An Introduction to Scalloway
Geology has affected what we see around us in Scalloway, and how we have lived. Erosion of soft limestone has created fertile valleys and enabled farming. Resistant schists, rich in quartz, gave rise to the hills. Quarries were formed. Stone from those quarries was used to create our built environment and provided income.
Scalloway has a natural harbour and good agricultural land, which has allowed the village to grow. It lies in the centre of the Shetland Mainland, making it easily accessible. It was once the capital of Shetland. Around 1,200 people live in Scalloway. Some families have roots in the village, which extend back generations. Others made it their home more recently. Many come from elsewhere in the United Kingdom, or from abroad. Approximately 3,000 people live in the surrounding central area, excluding the main town of Lerwick
Social events are at the heart of village life. Various venues draw crowds: the Scalloway Public Hall, the Royal British Legion and the Scalloway Boating Club. There are also two marinas where people berth their pleasure craft. Football has been popular in the village for over a century. The first Scalloway team took to the pitch in 1899.
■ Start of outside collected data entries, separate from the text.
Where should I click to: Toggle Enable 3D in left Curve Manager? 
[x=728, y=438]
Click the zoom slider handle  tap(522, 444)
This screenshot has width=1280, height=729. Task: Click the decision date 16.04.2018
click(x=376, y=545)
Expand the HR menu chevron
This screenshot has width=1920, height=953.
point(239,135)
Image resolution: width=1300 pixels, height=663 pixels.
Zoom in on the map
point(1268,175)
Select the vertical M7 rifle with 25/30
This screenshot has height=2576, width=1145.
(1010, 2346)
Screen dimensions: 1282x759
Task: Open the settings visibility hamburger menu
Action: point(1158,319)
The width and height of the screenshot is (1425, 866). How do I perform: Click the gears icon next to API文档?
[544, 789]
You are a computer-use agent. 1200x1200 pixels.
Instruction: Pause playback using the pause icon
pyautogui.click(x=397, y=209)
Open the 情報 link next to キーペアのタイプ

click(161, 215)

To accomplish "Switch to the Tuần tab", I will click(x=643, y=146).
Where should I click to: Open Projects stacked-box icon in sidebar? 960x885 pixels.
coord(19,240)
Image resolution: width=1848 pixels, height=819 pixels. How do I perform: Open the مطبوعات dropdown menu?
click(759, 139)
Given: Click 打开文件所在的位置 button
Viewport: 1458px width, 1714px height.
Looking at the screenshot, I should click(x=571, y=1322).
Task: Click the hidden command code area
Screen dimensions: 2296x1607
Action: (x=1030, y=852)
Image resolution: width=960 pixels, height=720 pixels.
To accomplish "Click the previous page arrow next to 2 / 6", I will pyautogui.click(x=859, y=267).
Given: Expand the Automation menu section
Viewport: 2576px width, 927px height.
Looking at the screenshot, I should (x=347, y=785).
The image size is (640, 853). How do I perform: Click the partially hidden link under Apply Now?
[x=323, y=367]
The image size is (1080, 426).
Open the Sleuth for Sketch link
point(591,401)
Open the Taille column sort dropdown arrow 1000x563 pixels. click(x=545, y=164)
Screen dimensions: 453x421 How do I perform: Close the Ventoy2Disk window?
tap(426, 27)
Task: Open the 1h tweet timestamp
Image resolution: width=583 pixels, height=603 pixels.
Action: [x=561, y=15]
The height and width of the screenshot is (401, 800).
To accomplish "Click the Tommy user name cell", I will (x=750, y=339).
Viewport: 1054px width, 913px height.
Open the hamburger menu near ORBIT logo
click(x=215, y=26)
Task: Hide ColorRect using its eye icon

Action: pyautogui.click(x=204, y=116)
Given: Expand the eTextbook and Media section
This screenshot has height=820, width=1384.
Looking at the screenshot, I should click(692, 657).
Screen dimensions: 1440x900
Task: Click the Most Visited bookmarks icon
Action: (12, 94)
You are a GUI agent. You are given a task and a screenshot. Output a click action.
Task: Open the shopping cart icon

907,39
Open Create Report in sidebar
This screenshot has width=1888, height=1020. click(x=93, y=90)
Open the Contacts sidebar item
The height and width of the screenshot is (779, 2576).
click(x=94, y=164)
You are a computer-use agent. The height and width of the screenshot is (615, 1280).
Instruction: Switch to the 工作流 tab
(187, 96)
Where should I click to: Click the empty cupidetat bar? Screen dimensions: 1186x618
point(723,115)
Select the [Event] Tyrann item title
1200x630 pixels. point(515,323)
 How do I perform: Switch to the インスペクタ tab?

Scalloway is rich in culture and tradition, with the annual winter Fire Festival foremost. A large company of costumed people march through the streets carrying flaming torches. The village also has an annual village gala, with carnival-style procession, and the Scalloway Public Hall has been a hub for music, drama and local organisations since 1903.
The village boasts education facilities from pre-school to college, and a post-graduate research centre.
The port plays host to a wide variety of fishing vessels. Larger boats, part of Shetland’s whitefish fleet, are often berthed between fishing trips. Fish and shellfish are prepared for retail or wholesale markets. The majority of fish sold are shipped directly out of Shetland. The Scalloway & Burra area is one of the most productive salmon farming areas in Scotland. Salmon farming and mussel harvest are mainstays of the economy. There are more than 20 salmon farms off Scalloway, and seven or more mussel cultivating sites. Scalloway is a key port for accessing oil fields west of Shetland. Much of the largest shipping in the harbour is oil industry related.
There are a number of local farms and crofts (small farmsteads) in the area. All produce lamb in season. Some also specialise in beef, dairy, or local breeds. Scalloway Castle attracts more than 15,000 tourists per year. There are also several establishments offering accommodation, restaurant facilities and fine dining.